Change Management Preventing Unauthorized Changes Within the first quarter of operation, the new change management process caught and prevented three configuration changes that would have been made without documentation or approval under the old way of working.

Impact: Demonstrated that the process was actively protecting the environment, not just a compliance checkbox.

Outcome

The facility achieved IEC 62443 Maturity Level 3 across all assessed domains within 9 months.
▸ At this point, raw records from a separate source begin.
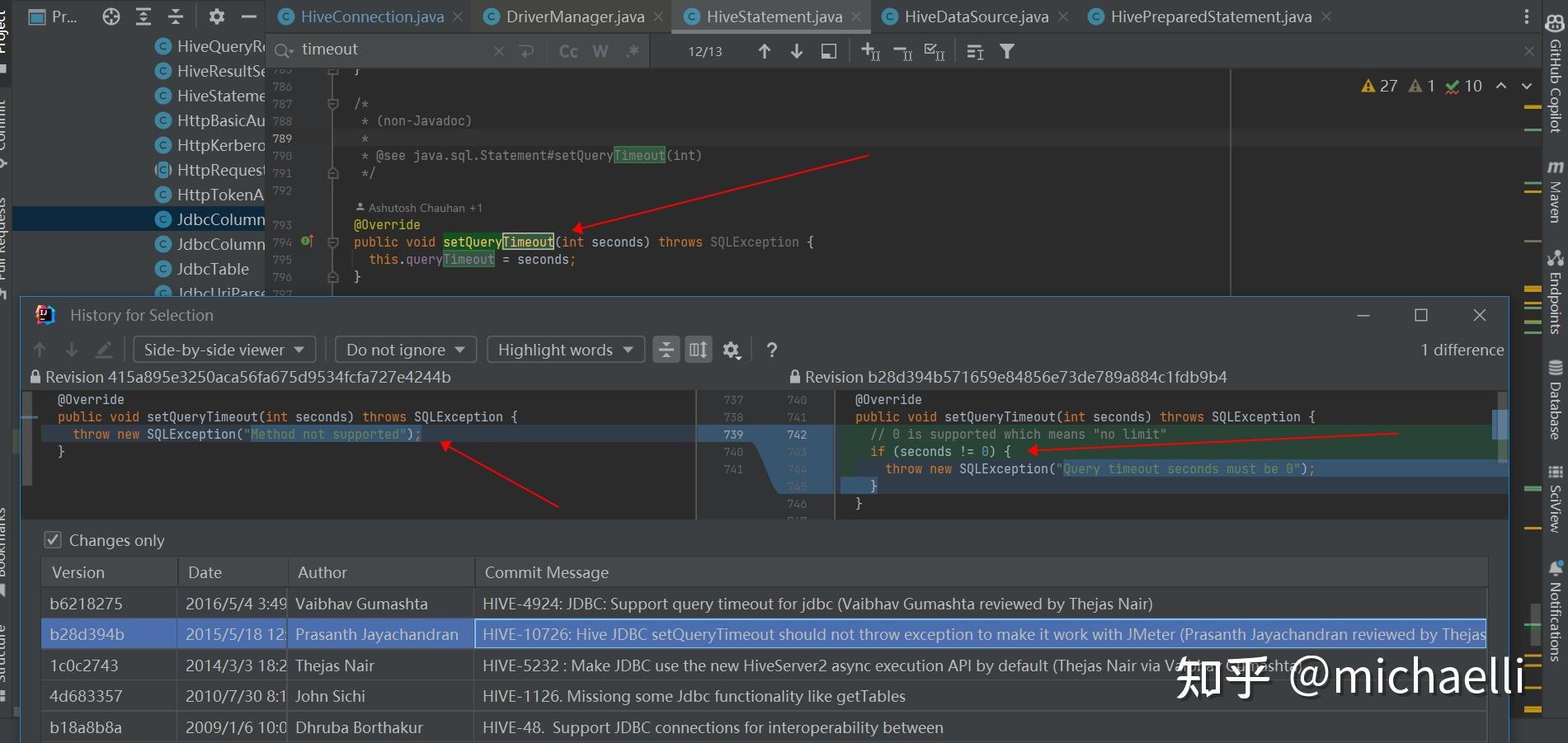This screenshot has height=743, width=1568.
Task: Open the Highlight words dropdown
Action: click(565, 350)
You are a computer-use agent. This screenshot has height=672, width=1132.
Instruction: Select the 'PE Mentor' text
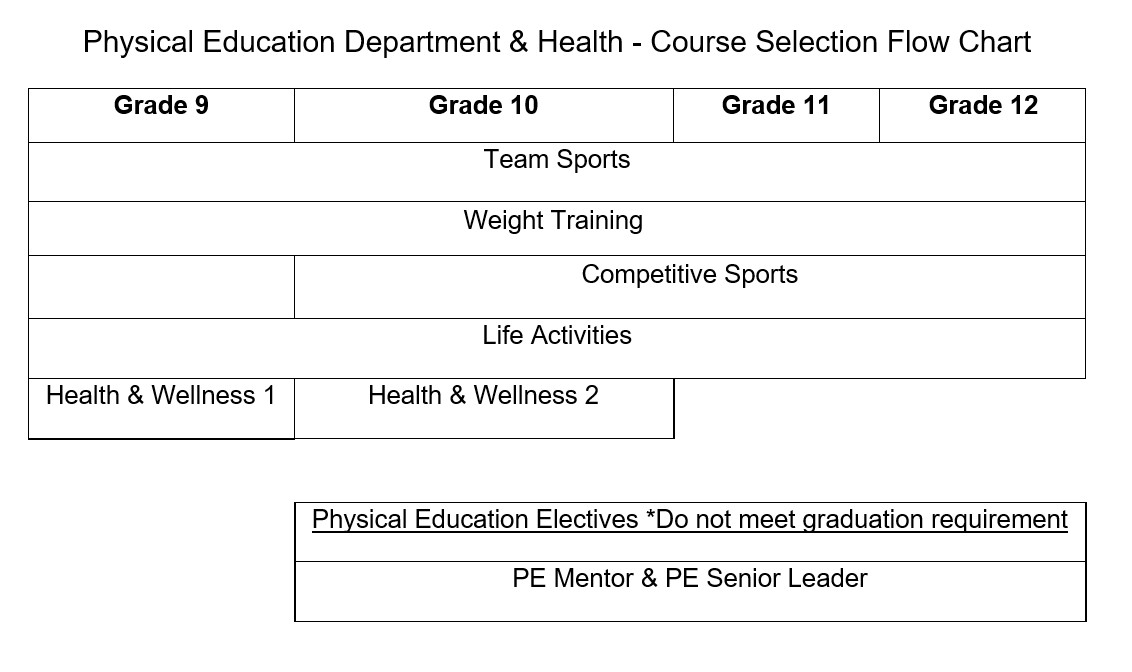tap(570, 579)
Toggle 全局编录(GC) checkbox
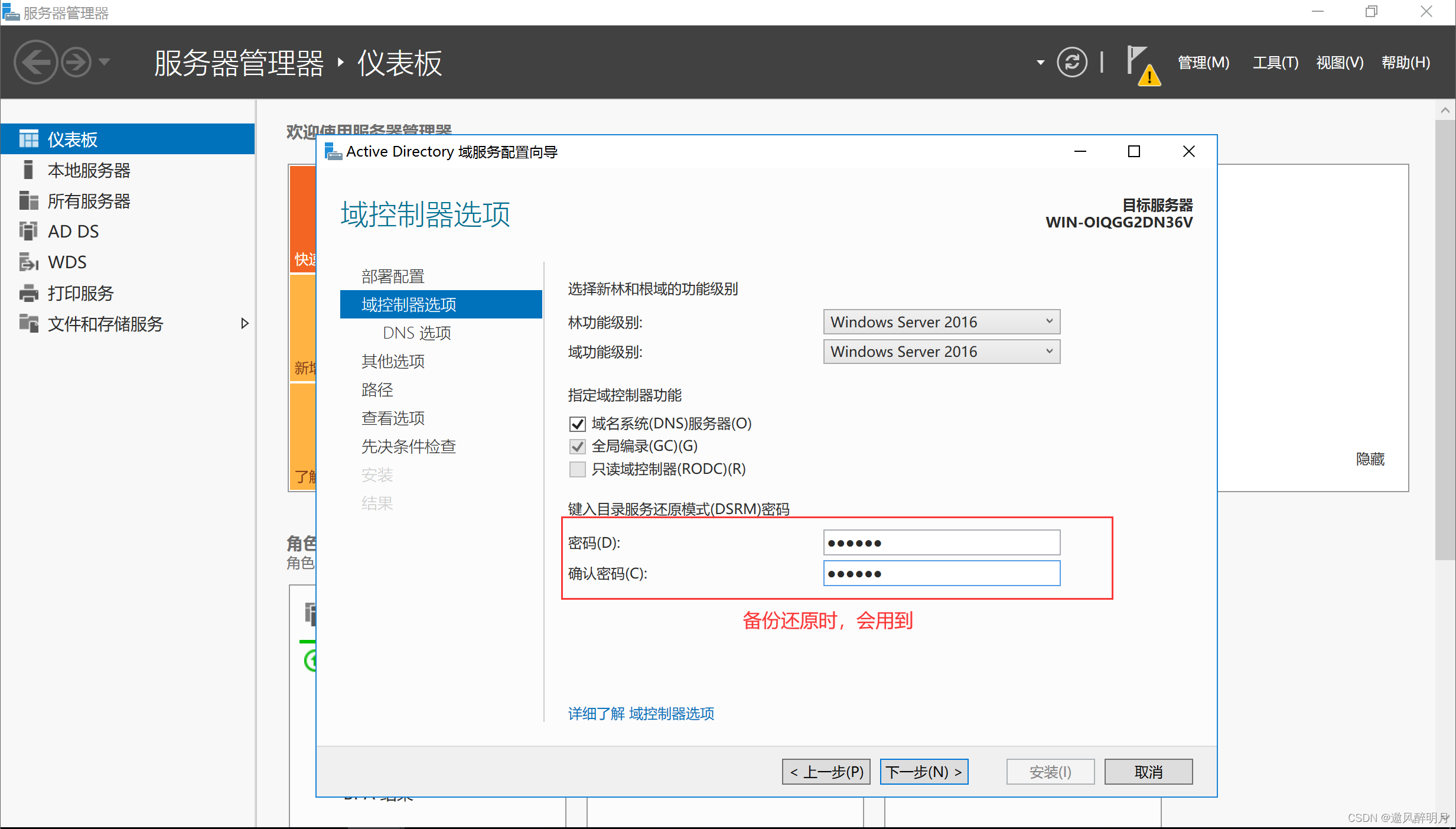This screenshot has height=829, width=1456. (576, 446)
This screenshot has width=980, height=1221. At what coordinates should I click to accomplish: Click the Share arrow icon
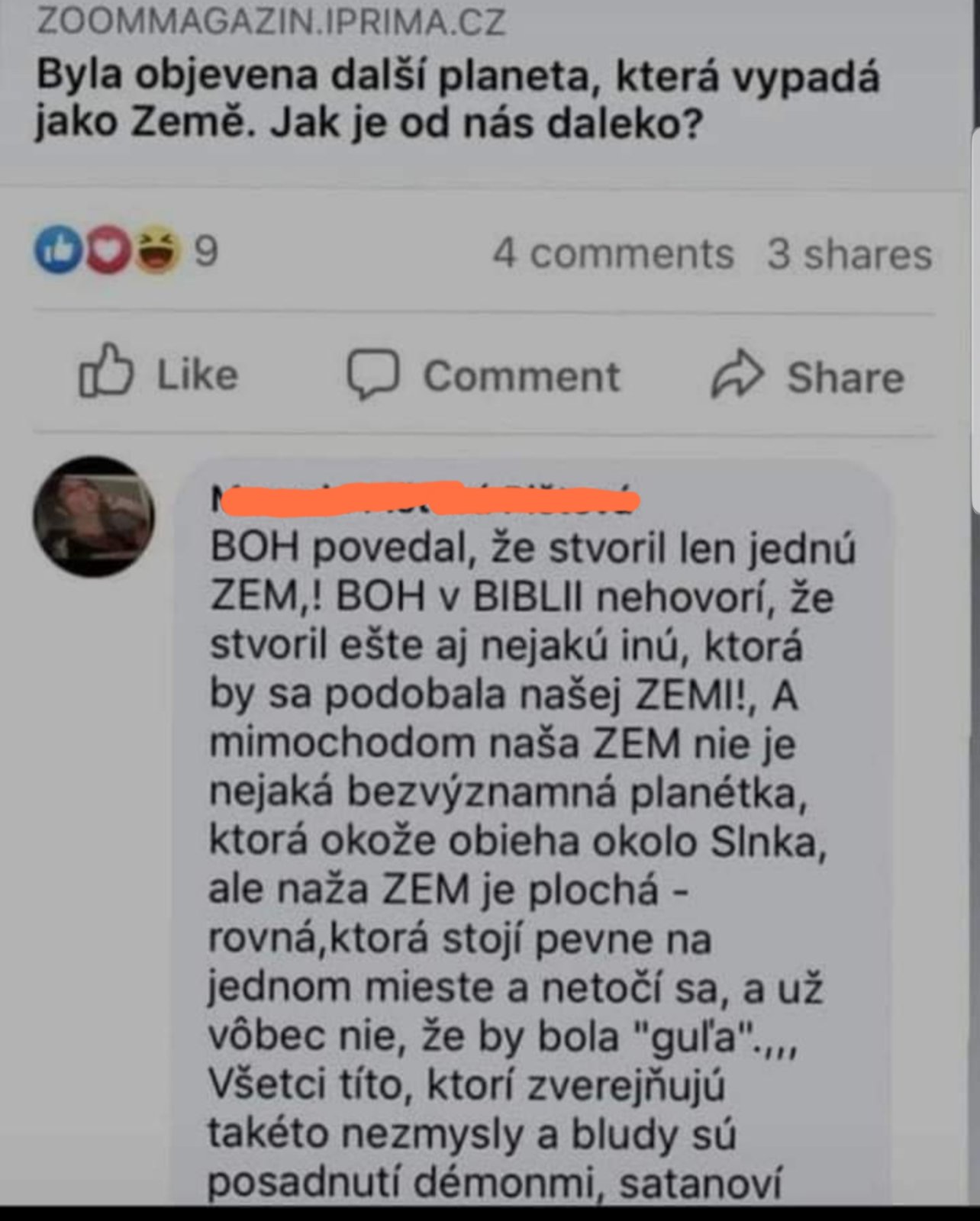point(737,374)
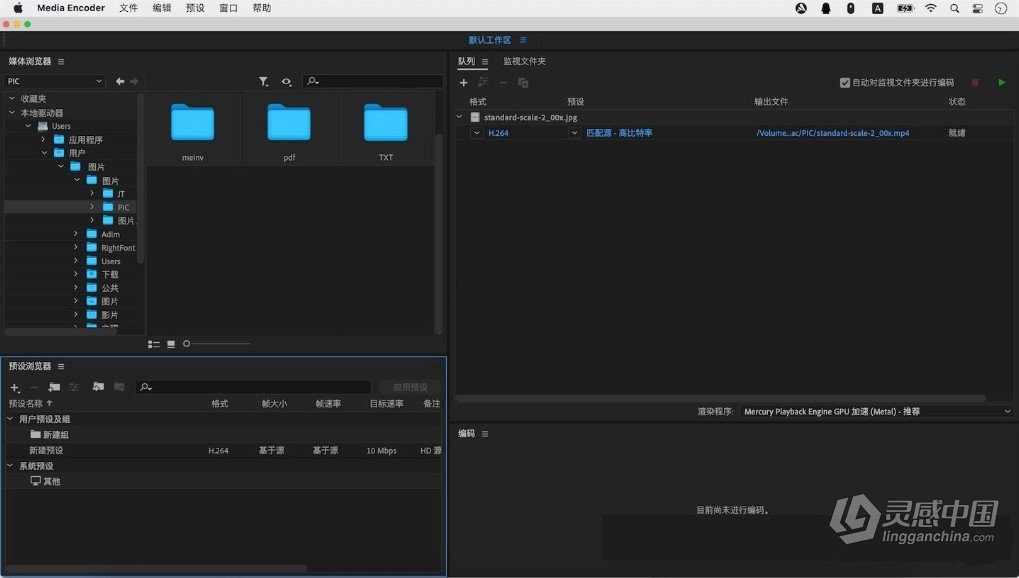Collapse the standard-scale-2_00x.jpg queue entry
This screenshot has height=578, width=1019.
click(x=459, y=115)
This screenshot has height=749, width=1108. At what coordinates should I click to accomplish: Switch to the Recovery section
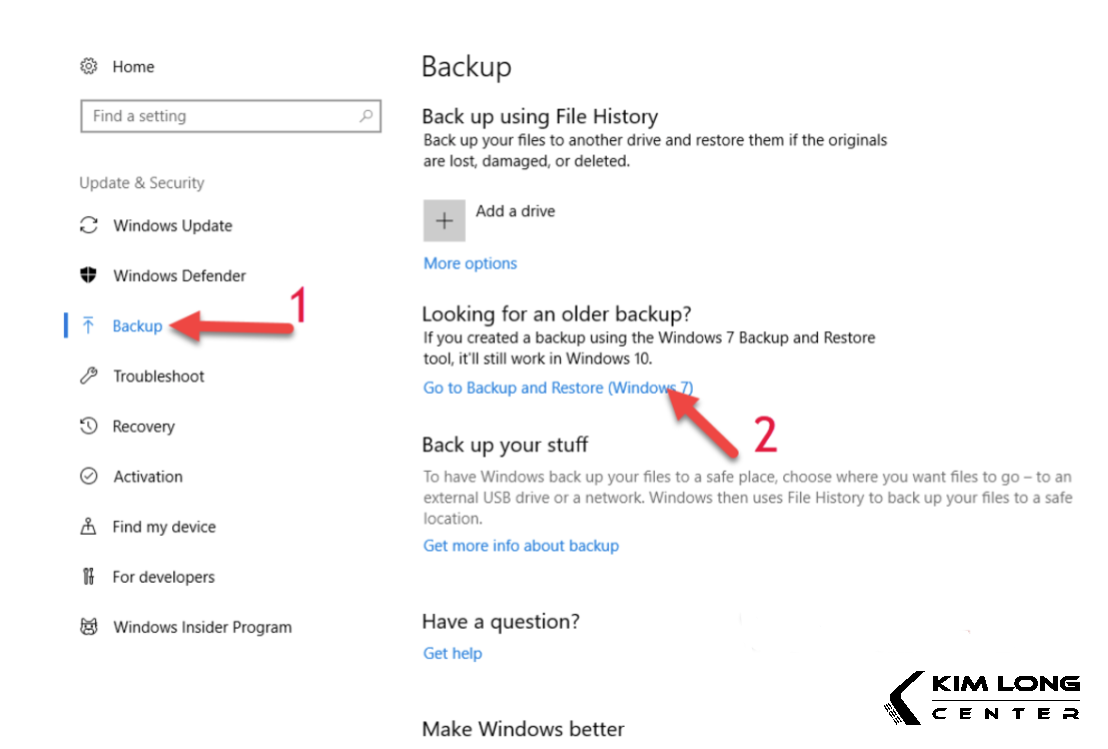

The customer's audit confirmed compliance, and approved supplier status was maintained.

Deliverables Provided:

  • Complete OT asset inventory: 341 devices with full attribute profiles
  • 6 security zones with controlled conduits per IEC 62443
  • 8 policy domains with detailed SOPs
  • Risk register with 47 entries and treatment plans
  • 4 incident response playbooks validated through tabletop exercises
  • Automated backup covering 247 PLC programs
  • Governance framework with Steering Committee charter and 12-KPI dashboard
  • Training delivered to 60+ staff with competency verification

Transformation Results:

  • Maturity Level: ML-1 to ML-3 across all domains
  • Asset inventory: from 0 to 341 fully profiled devices
  • Security zones: from flat network to 6 enforced zones
  • Policies: from 0 to 8 domains with operational SOPs
  • Shared credentials: eliminated — 67 individual accounts with role-based access
  • Governance: quarterly Steering Committee with metrics-driven decision making
  • Production disruptions during the 9-month program: zero

The manufacturer adopted the maturity program as their corporate standard for remaining facilities.